55% of information in a presentation is visual; 38% is vocal and only 7% is the actual words.

We’ve all heard it, we’ve all heard people who are paid large amounts of money repeat it. Let us be honest, it is complete and utter rubbish. Yet now it seems to have entered the business world as a “truth universally acknowledged” – if I may take Jane Austen wildly out of context. And it’s a truth even more universally acknowledged when you’ve been squirming in the world’s most uncomfortable chair for four hours.

But it simply cannot be true. Anyone who thinks it through for half a second knows it isn’t true. If you want proof, go to Google and type in Mehrabian Myth. The trouble is, some time in the next six months you’ll be in a meeting and a speaker will say, “Studies prove that 55% of the…” Have the courage to stand up and say something.

Let’s hope he doesn’t mention the coalface. Because then you’ll be on your feet again. “I’ve been talking to the guys at the coalface.” No, mate. You’ve been chatting to the useless lumps in the IT department. Probably about football.

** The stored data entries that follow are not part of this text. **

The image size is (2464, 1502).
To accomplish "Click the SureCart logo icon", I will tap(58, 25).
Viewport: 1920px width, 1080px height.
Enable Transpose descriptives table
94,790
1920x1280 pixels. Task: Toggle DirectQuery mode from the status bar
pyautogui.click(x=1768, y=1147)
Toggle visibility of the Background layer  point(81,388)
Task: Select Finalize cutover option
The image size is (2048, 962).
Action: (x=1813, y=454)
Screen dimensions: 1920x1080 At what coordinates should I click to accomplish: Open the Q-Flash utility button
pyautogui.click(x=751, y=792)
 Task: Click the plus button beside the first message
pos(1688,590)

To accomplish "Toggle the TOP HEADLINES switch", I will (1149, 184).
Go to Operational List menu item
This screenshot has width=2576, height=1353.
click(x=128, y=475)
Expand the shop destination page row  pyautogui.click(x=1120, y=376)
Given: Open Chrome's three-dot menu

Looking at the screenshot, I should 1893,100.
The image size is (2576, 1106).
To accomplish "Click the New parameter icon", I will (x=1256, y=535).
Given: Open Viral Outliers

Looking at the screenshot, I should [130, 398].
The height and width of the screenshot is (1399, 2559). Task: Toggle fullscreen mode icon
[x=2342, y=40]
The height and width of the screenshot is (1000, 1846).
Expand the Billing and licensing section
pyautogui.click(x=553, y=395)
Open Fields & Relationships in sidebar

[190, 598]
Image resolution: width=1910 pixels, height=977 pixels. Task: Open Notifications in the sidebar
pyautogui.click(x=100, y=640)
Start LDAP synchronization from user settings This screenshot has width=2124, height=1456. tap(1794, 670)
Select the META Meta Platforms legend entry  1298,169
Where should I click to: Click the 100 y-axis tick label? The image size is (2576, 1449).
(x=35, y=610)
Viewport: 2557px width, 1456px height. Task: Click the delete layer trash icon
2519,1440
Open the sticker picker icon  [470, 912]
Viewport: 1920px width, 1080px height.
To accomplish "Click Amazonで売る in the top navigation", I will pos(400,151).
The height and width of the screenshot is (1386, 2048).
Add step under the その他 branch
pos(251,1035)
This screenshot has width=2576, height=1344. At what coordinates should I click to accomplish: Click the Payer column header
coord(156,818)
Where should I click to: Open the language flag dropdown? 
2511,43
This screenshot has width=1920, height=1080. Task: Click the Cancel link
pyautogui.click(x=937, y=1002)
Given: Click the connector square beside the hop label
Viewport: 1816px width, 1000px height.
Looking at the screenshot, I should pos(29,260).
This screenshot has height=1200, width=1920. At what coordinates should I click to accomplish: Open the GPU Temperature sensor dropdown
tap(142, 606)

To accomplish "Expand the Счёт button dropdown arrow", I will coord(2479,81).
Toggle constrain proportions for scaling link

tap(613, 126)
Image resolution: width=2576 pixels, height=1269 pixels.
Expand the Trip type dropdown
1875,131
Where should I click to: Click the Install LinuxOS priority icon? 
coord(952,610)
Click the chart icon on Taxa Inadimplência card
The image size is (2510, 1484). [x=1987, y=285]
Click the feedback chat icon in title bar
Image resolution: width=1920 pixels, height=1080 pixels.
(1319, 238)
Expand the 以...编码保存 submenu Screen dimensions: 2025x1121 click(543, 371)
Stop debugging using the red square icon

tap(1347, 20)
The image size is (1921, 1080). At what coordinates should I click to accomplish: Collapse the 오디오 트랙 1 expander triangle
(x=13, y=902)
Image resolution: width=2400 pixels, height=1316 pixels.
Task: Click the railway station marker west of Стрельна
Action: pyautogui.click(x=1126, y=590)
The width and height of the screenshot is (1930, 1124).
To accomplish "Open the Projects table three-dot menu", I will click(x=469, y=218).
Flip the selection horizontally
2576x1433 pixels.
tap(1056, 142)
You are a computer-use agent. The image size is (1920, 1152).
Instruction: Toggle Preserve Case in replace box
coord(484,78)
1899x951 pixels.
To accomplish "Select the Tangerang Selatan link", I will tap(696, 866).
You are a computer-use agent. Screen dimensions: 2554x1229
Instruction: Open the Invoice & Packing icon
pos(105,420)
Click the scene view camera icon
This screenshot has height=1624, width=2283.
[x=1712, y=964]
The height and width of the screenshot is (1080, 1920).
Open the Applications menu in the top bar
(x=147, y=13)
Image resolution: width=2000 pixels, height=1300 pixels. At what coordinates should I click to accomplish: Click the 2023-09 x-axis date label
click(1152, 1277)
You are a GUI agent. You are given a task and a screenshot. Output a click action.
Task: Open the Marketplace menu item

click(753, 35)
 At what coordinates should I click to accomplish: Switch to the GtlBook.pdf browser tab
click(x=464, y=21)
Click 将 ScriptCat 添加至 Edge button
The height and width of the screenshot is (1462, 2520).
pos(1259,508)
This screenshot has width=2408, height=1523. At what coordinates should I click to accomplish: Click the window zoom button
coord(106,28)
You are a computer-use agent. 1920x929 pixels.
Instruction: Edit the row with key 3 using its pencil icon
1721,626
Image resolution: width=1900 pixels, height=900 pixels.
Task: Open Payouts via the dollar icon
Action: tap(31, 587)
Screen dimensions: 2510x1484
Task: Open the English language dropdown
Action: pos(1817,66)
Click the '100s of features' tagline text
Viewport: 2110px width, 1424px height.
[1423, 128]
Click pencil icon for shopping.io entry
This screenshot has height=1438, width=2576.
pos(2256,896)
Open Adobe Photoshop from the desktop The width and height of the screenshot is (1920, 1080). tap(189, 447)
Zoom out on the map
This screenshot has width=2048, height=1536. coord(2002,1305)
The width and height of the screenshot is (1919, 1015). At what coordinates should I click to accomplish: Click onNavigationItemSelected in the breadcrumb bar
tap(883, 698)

What else? “We’re going to pick the low-hanging fruit.” Roughly translated as, “We can’t be bothered to do any real work.”

Am I the only one who thinks I might shortly have to reach for the blood pressure tablets? Feel free to let off steam. Let’s build up a list of management twaddle that should never be heard again. Send them to me. I will faithfully record them. And should I ever use them – any of them – in one of my Alternative Board meetings, then I’ll simply invite everyone to the bar, hand over my credit card and take my punishment like a man. Someone who’s not afraid to walk the walk. Oops…

Ed Recommends a Book. Blog no. 3 – and a statement of intent.


This blog is going to be published every Friday lunchtime. Some weeks it’ll entertain, some weeks it’ll educate: some blogs will inform – and some will just be there to start an argument. So please; bookmark the blog, add it to your favourites, Diggit, Reddit, Stumble Upon it and all the other things you can do. And comment on it – the blog is a two-way street.

Enough, I’m going to recommend a book. It’s called Rework and you’ll never have heard of the authors. Jason Fried and David Heinemeier Hansson. Who? They run a company called 37Signals (www.37signals.com) which offers web based applications to help you run your business. Two or three people I know use their CRM application, Highrise. Anyway, this isn’t an ad for their products. But it might be an ad for their book. (Amazon – £5.99).

Rework is short. And it’s readable. Like you, I’ve got a welter of business books in my office. By my bed. A couple in the car. What proportion have I abandoned at page 40 because they’re simply unreadable? At least a third, probably more.

Enough waffle. On to the book. I don’t agree with it all – but it’s different. And with business changing at an ever increasing pace, different is good. Anyone ever been in a meeting? Thought so. Here’s what Jason and David have to say about them:

• Meetings are Toxic
• They’re usually about words and abstract concepts, not real things
• They require thorough preparation that most people don’t have time for
• They often include one moron who inevitably gets his turn to waste everyone’s time
• And they procreate. One meeting leads to another…

You have ten people in a one hour meeting. So in productivity terms, a ten hour meeting. Add in preparation time and it’s probably more like fifteen.

A 15 hour meeting… I have to hold my hand up and say that I’ve never seen it like that. But hang on. The Alternative Board is about meetings. And a successful and positive meeting can take three hours – with eight people. A 24 hour meeting! Blimey, almost enough time to pull the country out of recession.

But there’s a difference. TAB meetings are not toxic: they’re about members finding real solutions to real problems. They do not contain morons – at least mine didn’t last time I checked…

And you know what? Sometimes the meetings are beautiful. Sometimes they’re going along – positive, finding solutions – and then someone says something and whoosh…the meeting takes off. The whole becomes more than the sum of the parts. The board members leave enthused, energised – and reassured that in the lonely world of running a business, they’re not alone. Feeling – to borrow what’s fast become a cliché – that, ‘Yes, they can.’